Obdarzony przez Boga wielką urodą i ciekawym głosem bardzo szybko stał się popularnym w całej Polsce aktorem. Od 1963 r. zagrał w kilkudziesięciu filmach. Już druga rola, Ramzesa XIII w filmie „Faraon”, sprawiła, że wzdychała do niego piękniejsza połowa naszego społeczeństwa. Potem były równie ciekawe kreacje. Najbardziej pamiętam Jerzego Zelnika w roli szlachetnego prawnika Franciszka Murka w serialu „Doktor Murek” na podstawie powieści Tadeusza Dołęgi-Mostowicza, jako Zygmunta Augusta w serialu „Królowa Bona” oraz jako partnera Anny Dymnej w „Epitafium dla Barbary Radziwiłłówny”. Jerzy Zelnik ma na swoim koncie również dziesiątki ról teatralnych, scenariusze i wyreżyserowane spektakle. Dziś do tych aktywności artystycznych dokłada też społeczne. Uczestniczy w dziesiątkach imprez patriotycznych, zarówno jako aktor, jak i śpiewak, podczas których wciela się w najważniejsze dla Polaków postaci historyczne.
Prywatnie Jerzy Zelnik jest człowiekiem dużej erudycji, pełnym życiowej mądrości i ogromnej kultury osobistej. Jest też bardzo religijny i oddany rodzinie. Aktor chrzest przyjął dopiero w wieku 24 lat, za namową przyszłej żony Urszuli, która chciała ślubu kościelnego. Już po krótkim czasie to on pociągał ją coraz silniej w kierunku Boga. Przez lata opiekował się chorą żoną, która zmarła w ubiegłym roku, oraz niepełnosprawnym bratem. Aktor zrezygnował nawet z etatu w teatrze, by móc poświęcić cały swój czas bliskim.Jest dla mnie zaszczytem utożsamić się z tak wybitną i barwną postacią jaką był marszałek Piłsudski – mówił w rozmowie z „Codzienną” miesiąc temu, gdy przygotowywał się do koncertu upamiętniającego 95. rocznicę Bitwy Warszawskiej.

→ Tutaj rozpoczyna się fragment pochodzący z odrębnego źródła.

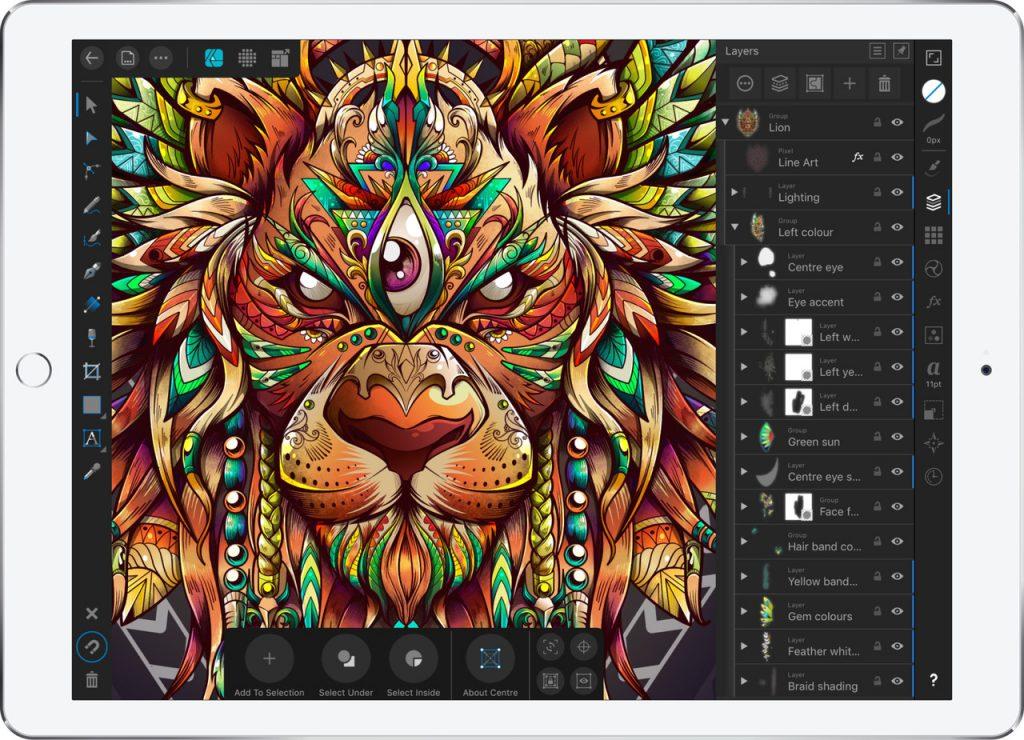Viewport: 1024px width, 740px height.
Task: Open the Layer Effects fx studio
Action: coord(933,301)
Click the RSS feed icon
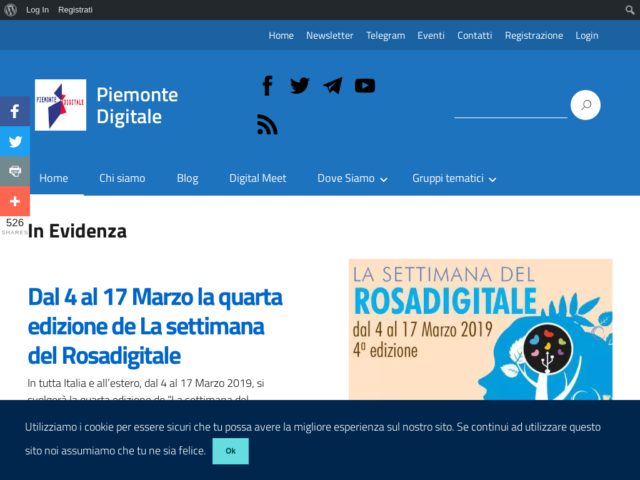 click(267, 124)
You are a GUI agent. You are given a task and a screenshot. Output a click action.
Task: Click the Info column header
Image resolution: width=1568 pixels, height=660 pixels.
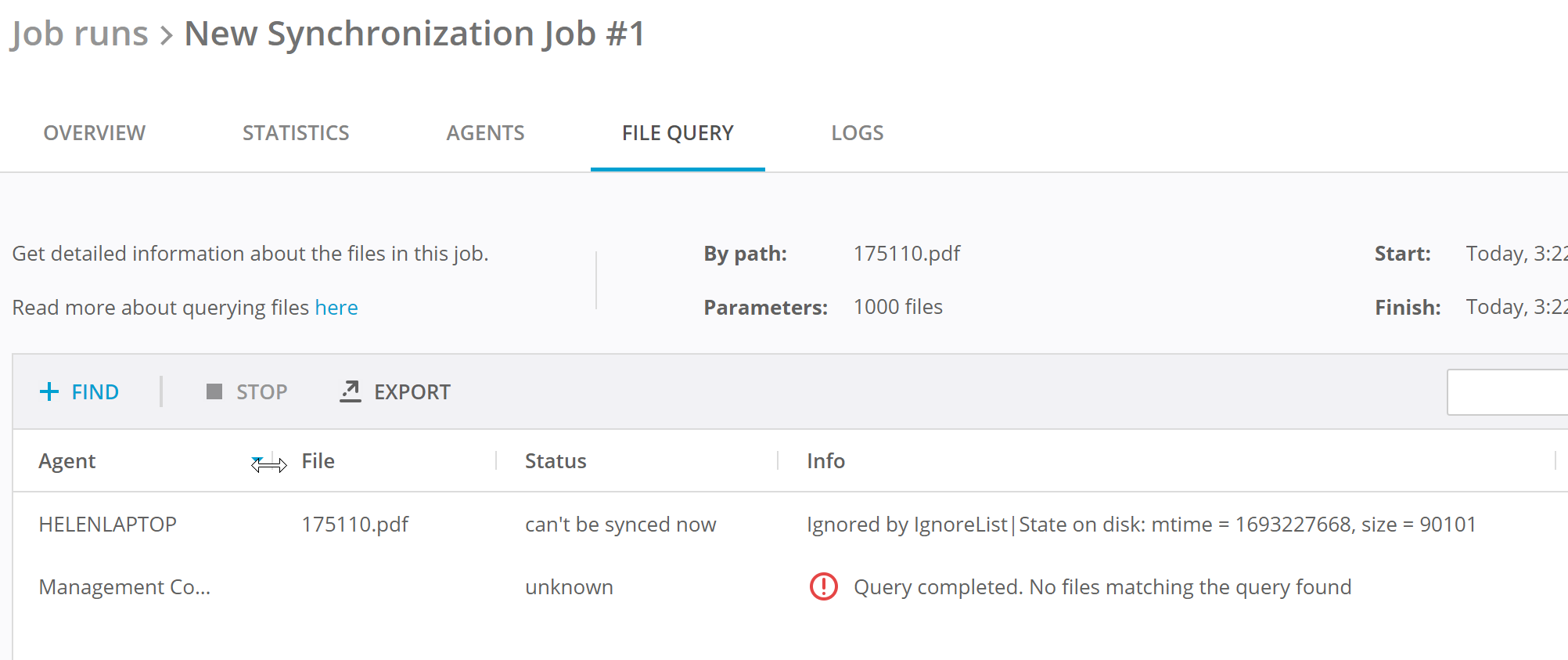coord(825,461)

Jerzy Zelnik w 2007 r. odebrał Krzyż Kawalerski Orderu Odrodzenia Polski. Za zaangażowanie po stronie Prawa i Sprawiedliwości oraz Andrzeja Dudy zebrał swoją porcję hejtu i nienawiści. Ale nikt nie obiecywał, że obrona prawdziwych wartości nie będzie kosztowna. Wręcz przeciwnie.Choroba Urszuli pozwoliła mi jeszcze bardziej otworzyć oczy na cudze cierpienie, nauczyć się słuchać innych, żeby móc utożsamiać się z ich bólem, ale także z ich zachwytem nad małymi rzeczami. Zwiększać zdolność do całkowitego oddawania siebie, zapominania o własnych przyjemnościach, potrzebach – wyznał jednej z kolorowych gazet.
Jeszcze raz: wszystkiego najlepszego, panie Jerzy. Lepszej Polski przede wszystkim.